Trivalent Peptide Design for Bevacizumab Salt-Induced Affinity Precipitation ^†

Introduction: Bevacizumab, applied in cancer treatment, binds vascular endothelial growth factor (VEGF) inhibiting blood vessels growth, avoiding tumours expansion. During its production, its purification is performed using protein-A affinity chromatography, which highly increases its overall production cost. Although salt induced precipitation with ammonium sulphate (AMS) is a cheap alternative, it results in a low purity product.
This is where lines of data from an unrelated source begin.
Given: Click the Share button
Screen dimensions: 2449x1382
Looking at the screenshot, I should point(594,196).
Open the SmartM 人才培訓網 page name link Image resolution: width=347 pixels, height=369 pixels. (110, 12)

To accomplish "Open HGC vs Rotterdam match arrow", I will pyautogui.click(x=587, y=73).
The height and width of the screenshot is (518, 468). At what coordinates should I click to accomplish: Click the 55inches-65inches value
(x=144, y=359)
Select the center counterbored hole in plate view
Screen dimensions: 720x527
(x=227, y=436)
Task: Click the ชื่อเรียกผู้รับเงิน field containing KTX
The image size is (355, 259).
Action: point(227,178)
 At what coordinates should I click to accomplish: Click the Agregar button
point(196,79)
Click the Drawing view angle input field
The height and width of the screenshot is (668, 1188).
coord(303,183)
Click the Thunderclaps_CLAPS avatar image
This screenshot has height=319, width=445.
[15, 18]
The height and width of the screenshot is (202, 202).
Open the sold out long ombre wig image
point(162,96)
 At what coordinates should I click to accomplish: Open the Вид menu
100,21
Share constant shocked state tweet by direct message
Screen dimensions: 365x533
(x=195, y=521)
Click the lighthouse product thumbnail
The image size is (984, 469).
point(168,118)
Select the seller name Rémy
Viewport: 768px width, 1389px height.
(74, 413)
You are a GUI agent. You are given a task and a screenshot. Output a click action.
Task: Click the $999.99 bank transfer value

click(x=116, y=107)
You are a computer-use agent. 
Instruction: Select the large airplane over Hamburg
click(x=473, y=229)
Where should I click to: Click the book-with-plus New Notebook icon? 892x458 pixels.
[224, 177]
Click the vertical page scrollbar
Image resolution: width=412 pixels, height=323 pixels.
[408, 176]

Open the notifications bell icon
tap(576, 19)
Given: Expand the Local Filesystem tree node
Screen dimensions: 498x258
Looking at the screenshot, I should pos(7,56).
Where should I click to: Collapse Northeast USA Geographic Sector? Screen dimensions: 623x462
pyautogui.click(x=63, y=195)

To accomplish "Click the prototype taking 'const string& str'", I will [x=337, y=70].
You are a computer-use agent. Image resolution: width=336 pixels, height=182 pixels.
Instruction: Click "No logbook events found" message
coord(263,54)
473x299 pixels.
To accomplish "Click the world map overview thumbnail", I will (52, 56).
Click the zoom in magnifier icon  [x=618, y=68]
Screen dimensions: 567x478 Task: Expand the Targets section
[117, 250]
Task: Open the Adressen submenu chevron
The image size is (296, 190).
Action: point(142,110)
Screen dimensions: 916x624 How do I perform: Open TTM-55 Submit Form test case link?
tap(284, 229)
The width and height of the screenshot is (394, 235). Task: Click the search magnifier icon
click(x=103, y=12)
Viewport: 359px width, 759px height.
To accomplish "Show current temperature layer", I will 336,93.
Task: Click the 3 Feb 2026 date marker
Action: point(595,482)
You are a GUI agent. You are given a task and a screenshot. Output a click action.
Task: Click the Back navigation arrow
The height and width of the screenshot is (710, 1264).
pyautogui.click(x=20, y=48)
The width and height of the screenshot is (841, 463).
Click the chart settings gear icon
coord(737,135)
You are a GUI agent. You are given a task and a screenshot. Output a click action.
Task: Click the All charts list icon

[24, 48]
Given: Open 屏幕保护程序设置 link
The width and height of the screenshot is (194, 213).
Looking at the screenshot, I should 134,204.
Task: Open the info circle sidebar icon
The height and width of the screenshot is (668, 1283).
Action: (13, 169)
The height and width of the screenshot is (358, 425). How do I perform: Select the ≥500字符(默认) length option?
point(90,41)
To achieve better purity, in this work, an affinity-based precipitation has been designed with a trivalent peptide corresponding to the VEGF epitope that interacts with bevacizumab: P⁸⁵HQGQHIG⁹². Methodology: Peptide (Ac-PHQGQHIG-Ahx₃)₂-K-Ahx₃-PHQGQHIG-NH₂ was synthesized by solid-phase peptide synthesis (SPPS). After incorporating PHQGQHIG, Fmoc-Lys(Fmoc)-OH was coupled to add two more branches. Between each epitope-branch, three molecules of 6-aminohexanoic acid (Ahx) were added as spacer arms, to ensure that each epitope of the trivalent peptide interacts with a different molecule of bevacizumab and the formation of cyclic complexes. Bevacizumab precipitation with the peptide, adding different concentrations of AMS, was assayed. Results: The SPPS allowed to obtain (Ac-PHQGQHIG-Ahx₃)₂-K-Ahx₃-PHQGQHIG-NH₂ with high purity and yield. Its identity was confirmed by ESI-MS (peaks 954, 763 and 636 corresponding to ions [M + 4H]⁴⁺, [M + 5H]⁵⁺ and [M + 6H]⁶⁺ respectively, were detected). The addition of the peptide to solution with increasing concentrations of AMS, demonstrated the specific precipitation of bevacizumab as was observed after centrifugation and measurement of absorbance at 280 nm. Conclusions: The branched peptide forms cyclic complexes with bevacizumab increasing its molecular mass thus decreasing its solubility. This will allow the design of an economic purification method avoiding the use of expensive protein-A affinity chromatography.